▶ **What is expected**: Every line with the string "header" should be copied from the data.
::::::::::
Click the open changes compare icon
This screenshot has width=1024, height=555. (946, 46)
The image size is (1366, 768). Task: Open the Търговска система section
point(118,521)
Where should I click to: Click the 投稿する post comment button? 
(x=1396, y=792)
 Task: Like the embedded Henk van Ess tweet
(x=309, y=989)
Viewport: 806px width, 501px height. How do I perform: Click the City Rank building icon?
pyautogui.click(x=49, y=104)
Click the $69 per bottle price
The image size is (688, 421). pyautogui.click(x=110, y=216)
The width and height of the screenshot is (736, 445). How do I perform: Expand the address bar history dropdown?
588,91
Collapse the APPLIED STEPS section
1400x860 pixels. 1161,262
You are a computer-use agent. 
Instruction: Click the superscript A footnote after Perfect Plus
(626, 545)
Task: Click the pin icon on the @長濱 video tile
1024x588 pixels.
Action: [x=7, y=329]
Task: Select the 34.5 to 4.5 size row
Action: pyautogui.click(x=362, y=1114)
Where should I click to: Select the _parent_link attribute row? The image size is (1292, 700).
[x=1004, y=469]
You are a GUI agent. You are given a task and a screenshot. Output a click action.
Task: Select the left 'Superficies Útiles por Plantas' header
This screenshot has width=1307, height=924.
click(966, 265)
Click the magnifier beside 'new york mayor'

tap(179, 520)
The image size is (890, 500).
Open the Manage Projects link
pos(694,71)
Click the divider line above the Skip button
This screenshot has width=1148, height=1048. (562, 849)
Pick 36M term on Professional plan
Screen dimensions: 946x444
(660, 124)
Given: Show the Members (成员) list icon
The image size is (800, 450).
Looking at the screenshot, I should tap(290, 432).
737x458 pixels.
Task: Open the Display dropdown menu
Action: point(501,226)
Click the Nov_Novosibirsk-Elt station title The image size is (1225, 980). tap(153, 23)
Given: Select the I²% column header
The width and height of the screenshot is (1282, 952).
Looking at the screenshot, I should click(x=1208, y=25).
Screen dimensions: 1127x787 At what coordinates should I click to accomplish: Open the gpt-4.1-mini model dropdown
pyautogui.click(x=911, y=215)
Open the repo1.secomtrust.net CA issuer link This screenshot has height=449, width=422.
::::::::::
▶ **Response area**:
Task: Select the left 'Superficies Útiles por Plantas' header
Given: Select the I²% column header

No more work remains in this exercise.